### The problem
Nothing outside the stretch is wanted. Repeat exactly the lines of the listing below from the one that contains "You are a computer-use agent. Screen" through the one that contains "Task: Switch to the Raster to Vector tab", both ends included.

### Records for processing
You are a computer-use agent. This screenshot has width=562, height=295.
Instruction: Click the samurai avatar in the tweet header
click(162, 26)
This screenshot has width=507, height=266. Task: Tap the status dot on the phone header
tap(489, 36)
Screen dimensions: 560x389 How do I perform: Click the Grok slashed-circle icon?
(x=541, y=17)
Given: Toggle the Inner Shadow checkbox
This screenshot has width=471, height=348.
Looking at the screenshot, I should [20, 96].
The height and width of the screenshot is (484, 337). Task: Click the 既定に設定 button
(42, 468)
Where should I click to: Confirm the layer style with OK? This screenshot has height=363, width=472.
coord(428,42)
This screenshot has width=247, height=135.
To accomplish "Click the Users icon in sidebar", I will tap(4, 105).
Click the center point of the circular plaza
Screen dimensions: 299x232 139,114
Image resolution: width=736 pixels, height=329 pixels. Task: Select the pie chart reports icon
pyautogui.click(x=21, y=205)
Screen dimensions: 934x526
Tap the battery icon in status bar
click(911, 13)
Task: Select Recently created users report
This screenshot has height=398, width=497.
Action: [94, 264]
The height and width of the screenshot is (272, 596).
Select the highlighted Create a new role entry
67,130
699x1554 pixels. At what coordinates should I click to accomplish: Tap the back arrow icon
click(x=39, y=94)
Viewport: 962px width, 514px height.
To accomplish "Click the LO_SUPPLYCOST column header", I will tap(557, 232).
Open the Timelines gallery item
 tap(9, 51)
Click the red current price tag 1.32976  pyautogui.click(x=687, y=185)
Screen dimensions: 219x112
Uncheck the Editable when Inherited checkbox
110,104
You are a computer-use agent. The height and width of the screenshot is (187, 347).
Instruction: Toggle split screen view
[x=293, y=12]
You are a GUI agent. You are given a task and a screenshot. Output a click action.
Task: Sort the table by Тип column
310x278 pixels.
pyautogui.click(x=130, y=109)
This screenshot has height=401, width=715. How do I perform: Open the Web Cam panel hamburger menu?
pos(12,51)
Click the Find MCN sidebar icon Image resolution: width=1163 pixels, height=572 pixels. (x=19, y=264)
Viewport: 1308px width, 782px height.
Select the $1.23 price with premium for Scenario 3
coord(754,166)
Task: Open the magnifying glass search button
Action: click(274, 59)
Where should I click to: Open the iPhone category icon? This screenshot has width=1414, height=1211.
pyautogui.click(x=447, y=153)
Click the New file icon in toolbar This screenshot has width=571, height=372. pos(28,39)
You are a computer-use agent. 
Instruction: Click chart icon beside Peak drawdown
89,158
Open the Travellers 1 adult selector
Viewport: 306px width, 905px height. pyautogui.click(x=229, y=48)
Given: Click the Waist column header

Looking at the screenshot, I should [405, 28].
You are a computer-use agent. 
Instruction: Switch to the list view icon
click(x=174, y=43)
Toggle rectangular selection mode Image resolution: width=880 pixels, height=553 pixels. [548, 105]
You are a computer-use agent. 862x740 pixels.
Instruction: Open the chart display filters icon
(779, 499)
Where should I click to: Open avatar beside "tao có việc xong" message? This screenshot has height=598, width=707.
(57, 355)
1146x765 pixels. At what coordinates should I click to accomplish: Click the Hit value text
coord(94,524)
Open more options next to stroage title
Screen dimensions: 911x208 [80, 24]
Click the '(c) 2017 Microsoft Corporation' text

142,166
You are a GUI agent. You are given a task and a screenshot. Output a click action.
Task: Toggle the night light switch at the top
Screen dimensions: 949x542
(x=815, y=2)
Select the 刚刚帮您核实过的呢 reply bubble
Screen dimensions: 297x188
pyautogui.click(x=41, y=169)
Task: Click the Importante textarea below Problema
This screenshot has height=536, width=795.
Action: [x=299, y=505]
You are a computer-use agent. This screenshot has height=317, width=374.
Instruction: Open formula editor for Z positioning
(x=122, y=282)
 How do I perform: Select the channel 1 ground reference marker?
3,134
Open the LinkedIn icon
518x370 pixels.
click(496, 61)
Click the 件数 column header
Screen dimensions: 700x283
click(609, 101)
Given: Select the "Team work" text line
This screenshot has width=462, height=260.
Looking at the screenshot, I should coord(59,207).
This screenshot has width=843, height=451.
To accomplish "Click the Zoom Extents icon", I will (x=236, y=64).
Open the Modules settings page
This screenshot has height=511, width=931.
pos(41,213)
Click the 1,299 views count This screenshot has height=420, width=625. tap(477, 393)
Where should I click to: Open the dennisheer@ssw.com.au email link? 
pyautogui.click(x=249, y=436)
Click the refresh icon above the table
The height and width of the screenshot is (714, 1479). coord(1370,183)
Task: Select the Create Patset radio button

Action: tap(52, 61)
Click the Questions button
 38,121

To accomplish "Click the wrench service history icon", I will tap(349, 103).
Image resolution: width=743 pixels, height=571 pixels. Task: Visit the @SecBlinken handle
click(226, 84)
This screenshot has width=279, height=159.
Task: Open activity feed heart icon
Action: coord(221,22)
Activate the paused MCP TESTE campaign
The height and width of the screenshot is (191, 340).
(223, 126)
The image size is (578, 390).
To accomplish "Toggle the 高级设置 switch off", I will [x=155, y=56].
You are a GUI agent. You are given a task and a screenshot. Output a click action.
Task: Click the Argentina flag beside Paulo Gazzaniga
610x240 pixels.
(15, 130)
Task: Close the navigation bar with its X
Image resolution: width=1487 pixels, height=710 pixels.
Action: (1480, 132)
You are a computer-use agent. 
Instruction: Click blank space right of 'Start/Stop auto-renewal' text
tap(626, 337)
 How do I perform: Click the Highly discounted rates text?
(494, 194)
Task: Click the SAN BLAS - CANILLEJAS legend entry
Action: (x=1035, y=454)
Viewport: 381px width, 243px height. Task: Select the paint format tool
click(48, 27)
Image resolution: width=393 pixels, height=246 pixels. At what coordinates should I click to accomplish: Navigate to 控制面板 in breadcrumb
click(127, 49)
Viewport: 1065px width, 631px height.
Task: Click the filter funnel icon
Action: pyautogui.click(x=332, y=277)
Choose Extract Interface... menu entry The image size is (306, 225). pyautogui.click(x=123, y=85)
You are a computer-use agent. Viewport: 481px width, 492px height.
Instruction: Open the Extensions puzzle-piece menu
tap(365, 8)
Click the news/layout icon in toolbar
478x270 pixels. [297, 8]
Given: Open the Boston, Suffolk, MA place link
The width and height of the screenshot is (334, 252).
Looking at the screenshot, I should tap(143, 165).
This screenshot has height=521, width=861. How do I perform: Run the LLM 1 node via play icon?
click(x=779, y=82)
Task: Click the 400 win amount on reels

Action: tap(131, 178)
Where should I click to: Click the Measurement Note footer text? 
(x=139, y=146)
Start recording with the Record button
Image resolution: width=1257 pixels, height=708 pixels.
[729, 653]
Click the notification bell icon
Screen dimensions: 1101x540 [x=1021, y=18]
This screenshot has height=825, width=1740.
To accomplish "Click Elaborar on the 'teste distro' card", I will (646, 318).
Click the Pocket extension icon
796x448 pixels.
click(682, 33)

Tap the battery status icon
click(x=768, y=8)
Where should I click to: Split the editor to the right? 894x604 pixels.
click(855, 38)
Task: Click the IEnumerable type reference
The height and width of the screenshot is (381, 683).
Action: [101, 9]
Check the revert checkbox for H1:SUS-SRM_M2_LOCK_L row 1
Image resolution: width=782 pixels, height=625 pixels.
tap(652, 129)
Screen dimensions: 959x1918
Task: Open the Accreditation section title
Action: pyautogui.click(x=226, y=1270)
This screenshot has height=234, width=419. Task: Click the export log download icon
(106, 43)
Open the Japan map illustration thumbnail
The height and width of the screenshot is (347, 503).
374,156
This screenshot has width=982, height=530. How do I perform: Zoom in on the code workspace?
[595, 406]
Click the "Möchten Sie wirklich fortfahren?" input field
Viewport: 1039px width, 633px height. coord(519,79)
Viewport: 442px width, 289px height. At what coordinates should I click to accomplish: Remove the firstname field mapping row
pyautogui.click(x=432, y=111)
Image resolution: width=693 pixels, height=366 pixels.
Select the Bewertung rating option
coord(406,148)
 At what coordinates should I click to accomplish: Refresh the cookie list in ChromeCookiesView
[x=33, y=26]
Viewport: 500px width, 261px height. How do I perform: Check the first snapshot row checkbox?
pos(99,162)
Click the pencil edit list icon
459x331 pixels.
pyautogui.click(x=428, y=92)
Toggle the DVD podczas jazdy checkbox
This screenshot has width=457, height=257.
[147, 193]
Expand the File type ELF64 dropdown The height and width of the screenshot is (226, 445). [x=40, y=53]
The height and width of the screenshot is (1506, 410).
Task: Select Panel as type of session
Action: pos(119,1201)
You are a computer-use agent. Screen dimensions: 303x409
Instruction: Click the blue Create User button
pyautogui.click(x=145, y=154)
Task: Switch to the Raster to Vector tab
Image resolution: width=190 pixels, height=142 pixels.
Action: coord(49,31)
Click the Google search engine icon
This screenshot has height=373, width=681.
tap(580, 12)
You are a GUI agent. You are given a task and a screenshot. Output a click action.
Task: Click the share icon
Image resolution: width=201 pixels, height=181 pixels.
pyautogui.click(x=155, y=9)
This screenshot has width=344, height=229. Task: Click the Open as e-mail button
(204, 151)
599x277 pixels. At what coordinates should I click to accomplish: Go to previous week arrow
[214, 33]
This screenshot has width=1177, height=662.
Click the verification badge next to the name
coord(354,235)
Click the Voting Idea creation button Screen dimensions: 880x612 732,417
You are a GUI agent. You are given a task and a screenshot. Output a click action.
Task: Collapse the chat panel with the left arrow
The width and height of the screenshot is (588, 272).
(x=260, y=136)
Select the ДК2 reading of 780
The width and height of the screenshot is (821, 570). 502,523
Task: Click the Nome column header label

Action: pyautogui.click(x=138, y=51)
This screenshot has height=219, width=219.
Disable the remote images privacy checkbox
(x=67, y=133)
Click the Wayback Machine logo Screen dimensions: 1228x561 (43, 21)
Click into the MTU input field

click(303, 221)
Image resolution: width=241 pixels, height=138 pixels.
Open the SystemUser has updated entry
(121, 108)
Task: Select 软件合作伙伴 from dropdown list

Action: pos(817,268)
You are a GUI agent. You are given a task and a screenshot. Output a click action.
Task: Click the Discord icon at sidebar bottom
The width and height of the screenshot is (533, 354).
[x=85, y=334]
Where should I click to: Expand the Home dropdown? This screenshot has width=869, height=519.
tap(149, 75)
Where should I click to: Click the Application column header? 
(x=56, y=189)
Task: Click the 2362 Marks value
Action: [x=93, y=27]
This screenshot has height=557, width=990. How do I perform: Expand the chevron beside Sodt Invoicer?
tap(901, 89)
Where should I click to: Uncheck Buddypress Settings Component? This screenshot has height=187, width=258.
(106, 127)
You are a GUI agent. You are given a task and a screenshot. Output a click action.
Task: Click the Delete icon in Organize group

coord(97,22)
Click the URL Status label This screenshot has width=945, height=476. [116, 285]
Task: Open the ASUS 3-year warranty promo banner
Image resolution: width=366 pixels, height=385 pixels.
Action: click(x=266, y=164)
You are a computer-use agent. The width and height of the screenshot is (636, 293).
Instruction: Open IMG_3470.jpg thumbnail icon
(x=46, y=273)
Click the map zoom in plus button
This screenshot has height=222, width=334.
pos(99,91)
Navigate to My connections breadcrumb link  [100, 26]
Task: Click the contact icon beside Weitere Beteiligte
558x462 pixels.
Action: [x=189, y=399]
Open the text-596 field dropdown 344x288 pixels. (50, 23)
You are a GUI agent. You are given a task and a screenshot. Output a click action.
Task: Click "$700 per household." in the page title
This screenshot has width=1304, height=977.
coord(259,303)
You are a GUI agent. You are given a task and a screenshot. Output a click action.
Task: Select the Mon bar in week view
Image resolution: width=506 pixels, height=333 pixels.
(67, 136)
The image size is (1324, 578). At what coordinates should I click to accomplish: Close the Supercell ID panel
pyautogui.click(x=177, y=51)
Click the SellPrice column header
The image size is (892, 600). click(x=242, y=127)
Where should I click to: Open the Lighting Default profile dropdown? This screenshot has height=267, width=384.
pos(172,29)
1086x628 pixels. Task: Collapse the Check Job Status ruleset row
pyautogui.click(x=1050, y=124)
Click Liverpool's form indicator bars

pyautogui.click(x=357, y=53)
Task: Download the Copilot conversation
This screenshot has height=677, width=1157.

### Response box
You are a computer-use agent. Screen dimensions: 303x409
Instruction: Click the blue Create User button
pyautogui.click(x=145, y=154)
Task: Switch to the Raster to Vector tab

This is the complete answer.